Auguste Bartholdi went from France to Egypt in 1856. He was awestruck by the grandeur of the pyramids, the magnitude of the mighty Nile, and the beauty of the stately Sphinx of the desert. His artistic mind was stimulated. While on this trip he met another visitor to Egypt, Ferdinand de Lesseps. Ferdinand was there to sell an idea to cut a canal from the Red Sea to the Mediterranean Sea that would save merchant ships the long journey around the tip of the African continent. Auguste was taken by the concept. He decided to design a lighthouse to stand at the entrance to this canal.
It wouldn’t be an ordinary lighthouse. It would symbolize the light of Western civilization flowing to the East. It took 10 years to build the Suez Canal. And for 10 years Auguste worked on his idea. He drew plans, made clay models, and scrapped plan after plan. Then he had the right one. It was the perfect design.
There was only one problem. Who would pay for it? He looked everywhere, but no one was interested. The Suez Canal was opened—without a lighthouse. Auguste went back to France defeated. Ten years of toil and effort were wasted.

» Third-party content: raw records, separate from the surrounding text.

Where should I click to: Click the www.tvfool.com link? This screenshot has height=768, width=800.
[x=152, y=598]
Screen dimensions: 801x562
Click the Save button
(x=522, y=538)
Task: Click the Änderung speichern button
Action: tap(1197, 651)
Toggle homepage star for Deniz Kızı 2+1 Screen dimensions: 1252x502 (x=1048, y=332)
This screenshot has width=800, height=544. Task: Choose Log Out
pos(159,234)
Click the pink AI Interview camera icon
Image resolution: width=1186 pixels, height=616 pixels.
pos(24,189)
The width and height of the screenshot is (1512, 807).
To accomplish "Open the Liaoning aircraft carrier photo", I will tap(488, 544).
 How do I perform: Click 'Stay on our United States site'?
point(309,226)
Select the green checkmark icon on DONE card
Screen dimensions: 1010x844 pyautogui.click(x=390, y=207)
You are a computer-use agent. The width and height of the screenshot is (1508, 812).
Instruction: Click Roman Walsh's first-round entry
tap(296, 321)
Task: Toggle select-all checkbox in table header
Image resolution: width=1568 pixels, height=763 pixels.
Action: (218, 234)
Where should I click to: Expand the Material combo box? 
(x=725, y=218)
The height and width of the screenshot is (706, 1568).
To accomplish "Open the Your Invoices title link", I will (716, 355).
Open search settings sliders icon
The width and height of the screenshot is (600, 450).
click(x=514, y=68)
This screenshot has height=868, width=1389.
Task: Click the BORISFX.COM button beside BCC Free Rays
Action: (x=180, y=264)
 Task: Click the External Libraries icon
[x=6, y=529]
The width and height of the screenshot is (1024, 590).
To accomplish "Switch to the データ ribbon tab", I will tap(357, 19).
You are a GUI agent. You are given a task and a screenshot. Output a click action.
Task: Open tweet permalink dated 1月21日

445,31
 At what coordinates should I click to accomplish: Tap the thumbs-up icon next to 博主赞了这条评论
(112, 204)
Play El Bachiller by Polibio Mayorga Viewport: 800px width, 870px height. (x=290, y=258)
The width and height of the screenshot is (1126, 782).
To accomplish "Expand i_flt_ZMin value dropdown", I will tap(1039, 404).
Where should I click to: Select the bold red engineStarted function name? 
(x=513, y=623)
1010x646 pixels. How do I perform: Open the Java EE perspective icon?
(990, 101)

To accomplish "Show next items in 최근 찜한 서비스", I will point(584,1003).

You would have liked his idea. It was a colossal robed lady that stood taller than the Sphinx in the desert. She held the books of justice in one hand and a torch lifted high in the other to light the entrance to the canal.
After Auguste returned to France, the French government sought his artistic services to design a gift to America. The Statue of Liberty lighting the New York harbor demonstrates that what happens in the midst of disappointments can often be a prelude to good things beyond our imagination.
If, in the normal course of life, things that seem to be disappointing, difficult, and defeating can be processed into something magnificent and significant, how much surer is this process with the hand of our wise and powerful God guaranteeing the outcome.
We must take caution, however, against slipping into an irresponsible fatalism that sees God as both the source and the processor of pain. Within the “all things” of Romans 8:28 are the reality of human choices and consequences.
In her book Affliction, Edith Schaeffer tells of a child who fell off a cliff to his death and of another who slipped through the ice into a frozen lake. Did God push the child from the cliff? Did God push the boy through the ice? No, these tragedies occurred because we live in a fallen place and are a part of a fallen race. It was a choice to venture too close to the edge of the cliff, a choice not to check the safety of the ice. But it is the powerful, creative hand of God that takes these tragic settings of life and works them all together for good—regardless.
Life is a lot like a jigsaw puzzle. Often our lives can seem like a thousand pieces spilled onto the table. They seem to be confused, disoriented, senseless, and tragic. But then God comes and carefully, wisely, in His way and in His time, puts the pieces together. In the end, the puzzle is something that makes sense—a good thing of beauty. That’s what we know.
As Paul affirmed, “He who began a good work in you will carry it on to completion until the day of Christ Jesus” (Phil. 1:6).